Guru Yang berbisik pada Guru Jung kalau wakasek marah sekali karena kelas liburan kelas 6-3. Guru Jung menyahut kalau ibu Na Ri sudah menyetujuinya jadi wakasek tak bisa menolaknya.
Ibu Na Ri bertanya pada Guru Yang kira-kira berapa usia Guru Yang tahun ini. Karena liburan Guru Yang pasti sibuk. Guru Yang tak mengerti maksud pertanyaan ibu Na Ri. Guru Jung malah paham, kenapa Guru Yang pura-pura tak tahu, semuanya setuju kalau Guru Yang itu kandidat pengantin baru. Ini musim kencan buta untuk guru jomblo. Ibu Na Ri bertanya apa Guru Yang punya banyak jadwal kencan. Guru Yang bilang tidak ada.
Ibu Na Ri : “Ya ampun, kalau begitu aku harus mengatur kencan buta untukmu. Na Ri itu punya hubungan dengan banyak profesi resmi dan aku banyak berhubungan dengan profesi medis, mana yang Guru Yang suka?”
Guru Yang jadi bingung mengatakannya, “Ah aku masih......” (ingin jomblo hahaha)
“Tidak apa-apa Guru Yang.” kata wakasek, “Kau tak perlu merasa malu karena aku ada disini. Guru Yang kan bukan guru kelasnya Na Ri, jadi tidak apa-apa, silakan lanjutkan saja.” hahaha.
Guru Goo ikut bicara, memangnya Guru Yang ingin jadi istrinya hakim atau pengacara.
Guru Goo kemudian memperagakan gaya imut, “Anak baik, aku anak baik,” sumpeh ketawa ngelihatnya hahaha
Wakasek mendelik mengingatkan Guru Goo untuk menjaga tingkah lakunya. Guru Goo langsung diam hehe.
Wakasek heran kenapa Guru Ma belum juga datang. Ibu Na Ri berkata kalau ia membebaskan Guru Ma mau datang atau tidak. Ia membebaskan pilihan pada Guru Ma untuk melakukan apa saja yang bisa membuat Guru Ma nyaman. Tapi wakil kepala sekolah merasa kalau acara ini sudah direncanakan dan seharusnya Guru Ma juga datang. Ibu Na Ri berkata kalau makan-makan ini mungkin akan menyita waktu Guru Ma jadi ia menghormati keputusan Guru Ma yang tidak bisa hadir.

[Materi untuk menemukan item yang ditampilkan]
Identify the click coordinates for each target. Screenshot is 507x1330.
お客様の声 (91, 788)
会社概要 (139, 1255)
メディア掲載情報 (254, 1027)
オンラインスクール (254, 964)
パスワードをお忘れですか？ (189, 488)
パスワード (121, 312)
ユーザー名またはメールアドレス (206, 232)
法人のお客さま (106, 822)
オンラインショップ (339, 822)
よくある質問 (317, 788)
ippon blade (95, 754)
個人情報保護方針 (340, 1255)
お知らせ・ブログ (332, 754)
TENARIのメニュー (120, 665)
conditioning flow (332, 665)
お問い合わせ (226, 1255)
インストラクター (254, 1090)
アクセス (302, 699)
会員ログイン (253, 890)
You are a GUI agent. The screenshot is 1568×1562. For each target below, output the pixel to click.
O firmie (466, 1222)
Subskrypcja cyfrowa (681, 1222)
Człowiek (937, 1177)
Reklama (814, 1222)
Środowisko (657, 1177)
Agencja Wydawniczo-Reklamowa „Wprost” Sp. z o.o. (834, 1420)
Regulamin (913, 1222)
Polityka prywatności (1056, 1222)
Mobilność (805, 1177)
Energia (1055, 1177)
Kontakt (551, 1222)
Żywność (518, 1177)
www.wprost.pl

Tugas Tertulis:
Salin dengan persis bagian kutipan terpilih yang dimulai dari "Guru Yang berbisik" dan berakhir pada "(ingin jomblo hahaha)". Materi di atas tidak digunakan di sini.

Tugas Selesai:
Guru Yang berbisik pada Guru Jung kalau wakasek marah sekali karena kelas liburan kelas 6-3. Guru Jung menyahut kalau ibu Na Ri sudah menyetujuinya jadi wakasek tak bisa menolaknya.
Ibu Na Ri bertanya pada Guru Yang kira-kira berapa usia Guru Yang tahun ini. Karena liburan Guru Yang pasti sibuk. Guru Yang tak mengerti maksud pertanyaan ibu Na Ri. Guru Jung malah paham, kenapa Guru Yang pura-pura tak tahu, semuanya setuju kalau Guru Yang itu kandidat pengantin baru. Ini musim kencan buta untuk guru jomblo. Ibu Na Ri bertanya apa Guru Yang punya banyak jadwal kencan. Guru Yang bilang tidak ada.
Ibu Na Ri : “Ya ampun, kalau begitu aku harus mengatur kencan buta untukmu. Na Ri itu punya hubungan dengan banyak profesi resmi dan aku banyak berhubungan dengan profesi medis, mana yang Guru Yang suka?”
Guru Yang jadi bingung mengatakannya, “Ah aku masih......” (ingin jomblo hahaha)